Insubordination: Who must give the order?
If you are accused of insubordination at work, your employer may consider they have just cause to terminate your employment immediately. As a result, you may be dismissed for the alleged infraction. However, insubordination does not warrant a just cause termination in all circumstances.
Insubordination in the workplace refers to an employee's intentional refusal to obey an employer's lawful and reasonable orders.
Here are the three elements to be considered insubordination:
There is a clear reasonable and lawful order;
The order is given by a person in authority; and
The order is intentionally disobeyed by the employee.
Here's more on who can give the order.
The employee must know that the supervisor has authority to give an assignment.

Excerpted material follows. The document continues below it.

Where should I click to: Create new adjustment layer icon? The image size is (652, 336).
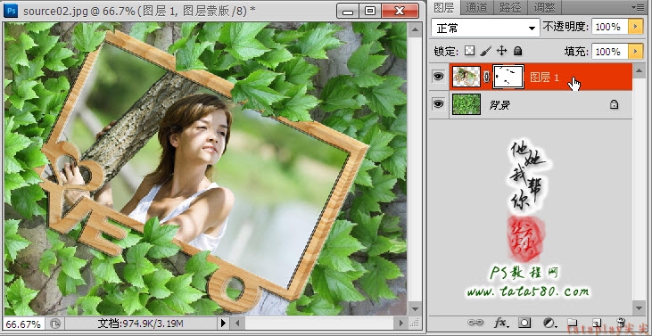[550, 323]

The test is not whether the company believed the person to be a supervisor, but whether the employee would reasonably know that the person giving the directions was a supervisor with that authority.
No pass-through orders.
There are cases where a supervisor has passed the order on through another employee (non-supervisor). For example, the supervisor says to a co-worker, "Go find Joe and tell Joe that he must do the task or face discipline." Of course, Joe says back to his co-worker, "Let that supervisor tell me himself." Joe doesn't follow the order, but it's not insubordination. The person giving the order must be the supervisor.
A supervisor should de-escalate a situation, or at least, not escalate it.
A supervisor should simply repeat the order without escalating the situation, such as goading a reaction out of an employee.
If there is a reasonable explanation for the disobedience, it may not be insubordination.